A Guide for Westerners Doing Business in China

It is important to understand Chinese culture if you are planning to do business in China. Chinese customs are quite different from Western customs, and the things that Westerners do seem as strange to the Chinese as their customs sometimes seem to us. A quick review of the tips on Shanghai-Daily.com is recommended if more formal training is not possible. One of the primary differences in Eastern and Western thought is that the family comes first. Many Westerners cannot understand this because they live in a culture of individualism, and they are not able to see life through the family. The Chinese feel an obligation to do everything out of duty for the family, and even their business is family oriented.

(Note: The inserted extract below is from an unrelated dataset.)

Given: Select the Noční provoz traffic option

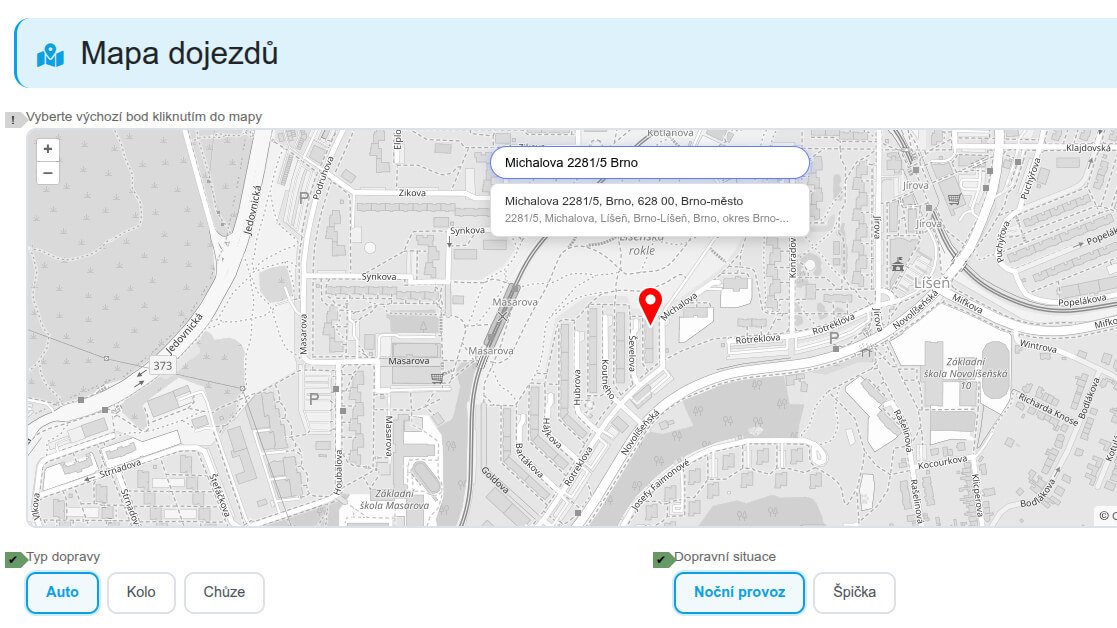Looking at the screenshot, I should 739,592.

A Chinese business is often owned by the family, and one family head who is the matriarch or patriarch is capable of making decisions. These decisions will be honored by the rest of the family, regardless of the outcome. One of the first things that Westerners need to understand is the Chinese respect for elders. The Chinese actually honor their elders. Businesses stay within the family. There are no stocks as there are in the West because members of the family own the business. It is passed down from generation to generation.

Another important thing that Westerners must understand when doing business in China is that the Chinese build relationships and conduct business with those they know and have dealt with before. If they take a long time to negotiate or to commit to a contract, they may be waiting to hear from someone a distance away who can advise them on the negotiation. Sometimes business takes a long time in China until closure on a deal actually takes place.

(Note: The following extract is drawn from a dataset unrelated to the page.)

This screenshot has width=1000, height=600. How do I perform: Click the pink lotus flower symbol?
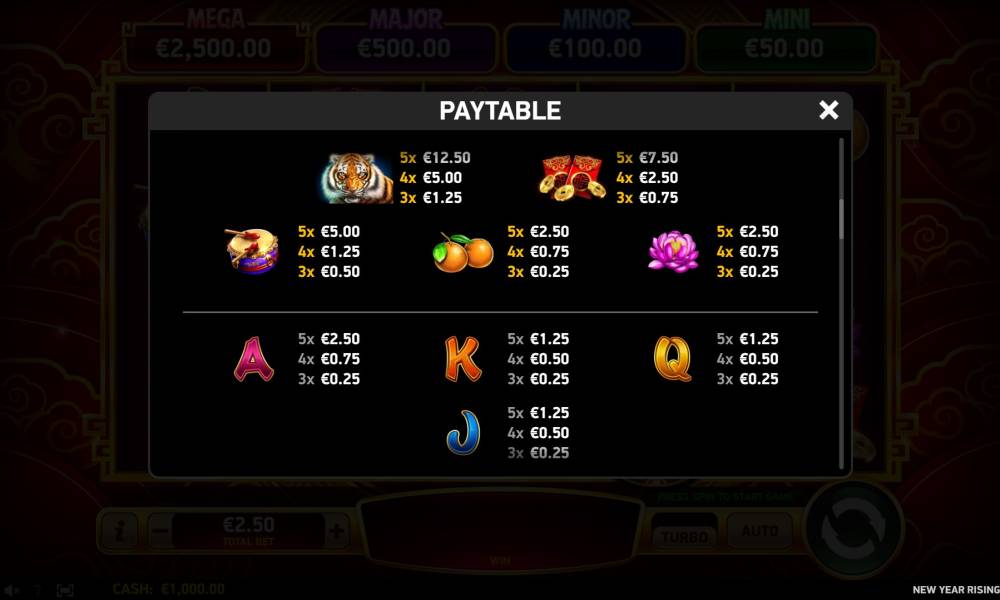673,252
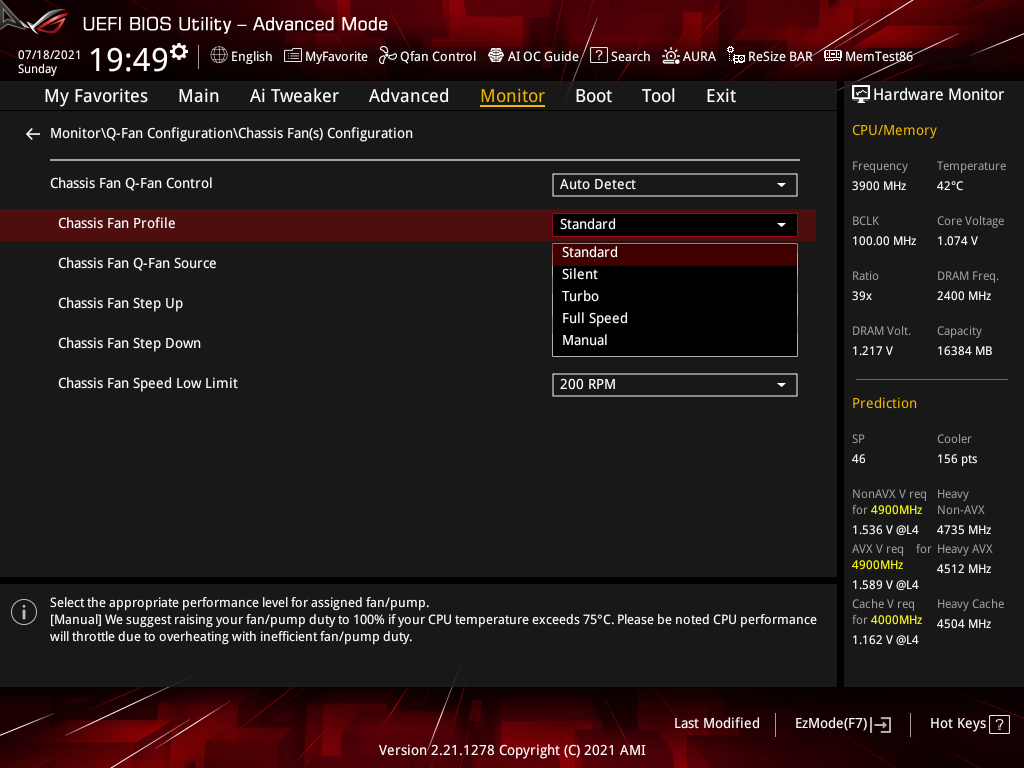
Task: Open the ReSize BAR option
Action: pyautogui.click(x=769, y=56)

It is also necessary to realize how important saving face is in Chinese culture. When doing business in China, it is important to communicate with the highest ranking person present. Not doing so will be seen as an insult and the higher ranking person will lose face if this is done in his presence. Also, saying “No” directly can be seen as insulting, and it is best to change the subject or to be noncommittal rather than saying “No.”

There are other customs that Shanghai-Daily.com readers should be aware of when doing business in China. One of these is that the Chinese do not like a lot of physical contact. It is proper etiquette to shake hands when meeting someone, but the handshake should not be too strong or it will be interpreted that the person is aggressive. It is also considered proper to slightly nod your head, but only a slight nod is needed. One of the most important courtesies is to avoid touching the arms, shoulders, or any other part of the body. It is never appropriate to slap someone on the back.

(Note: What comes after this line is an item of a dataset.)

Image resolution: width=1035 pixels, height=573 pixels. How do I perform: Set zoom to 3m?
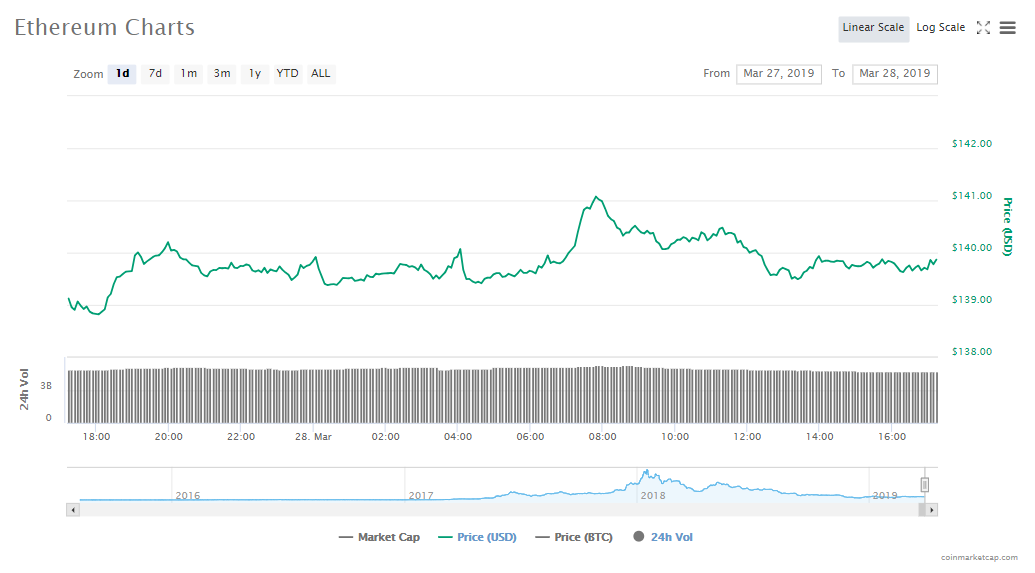click(x=222, y=73)
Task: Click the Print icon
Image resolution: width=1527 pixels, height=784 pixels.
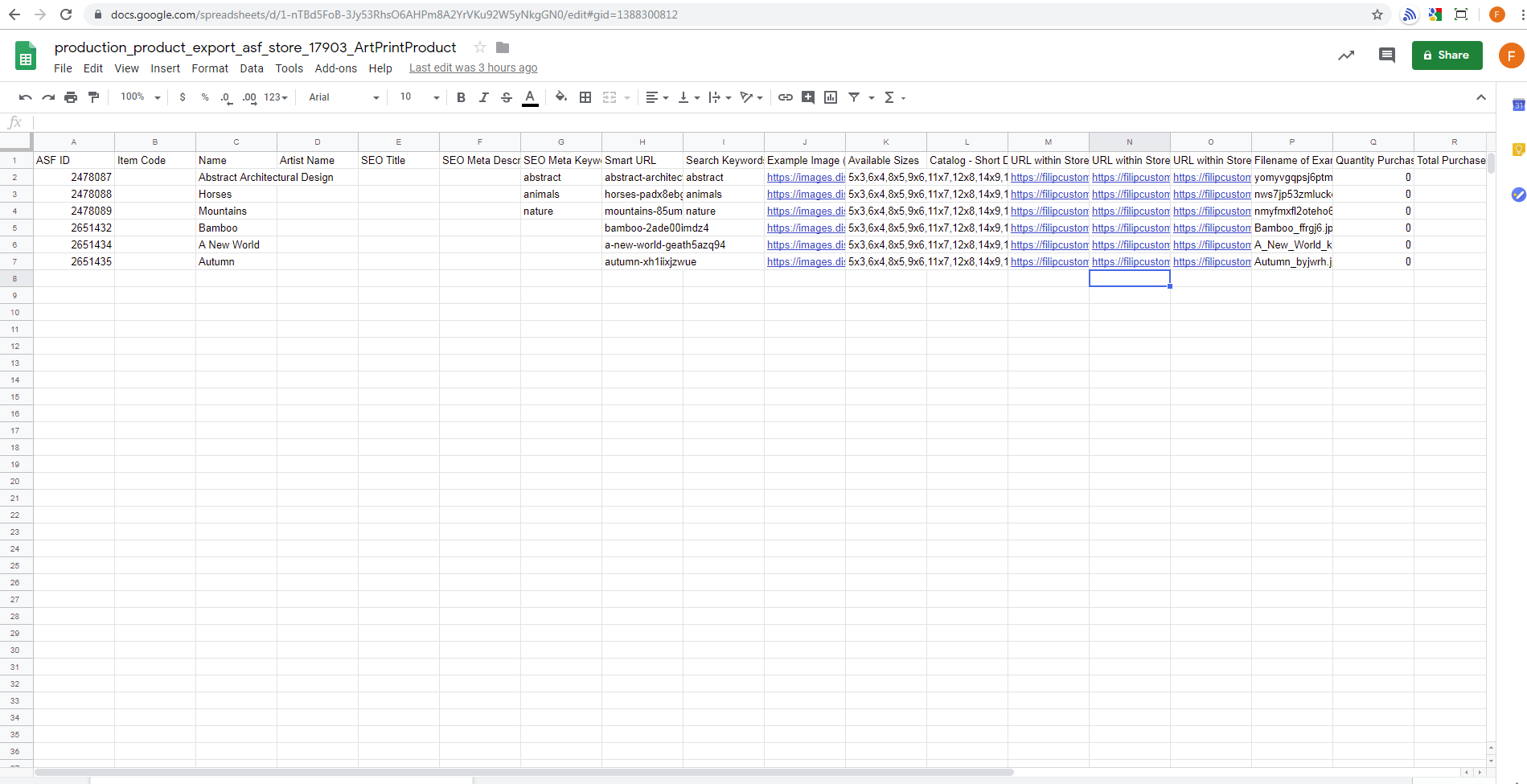Action: (71, 97)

It is always best to avoid humor since the real meaning can be lost in the interpretation. The Chinese are very formal when dealing in business relationships. It is considered good manners to give gifts to the Chinese, especially when there is a good reason for it. Also, it is common for a Chinese business person to ask what an Easterner would like for a gift. Out of respect, it is always good to request something from the Chinese culture, such as tea. Many experts recommend that a Western business person should always have a Chinese guide with him to interpret the language. This person is also good to have when giving gifts so that the reason for the gift is not misinterpreted. In China, it is appropriate to give gifts for many reasons, even when one wishes to build a relationship with the person or to make a good impression on him or her.

Speaking the Chinese language can be very difficult, and that is one of the reasons why an interpreter is recommended. If a business person attempts to speak the Chinese language, there is a chance that mispronunciations may end up being interpreted as something very negative.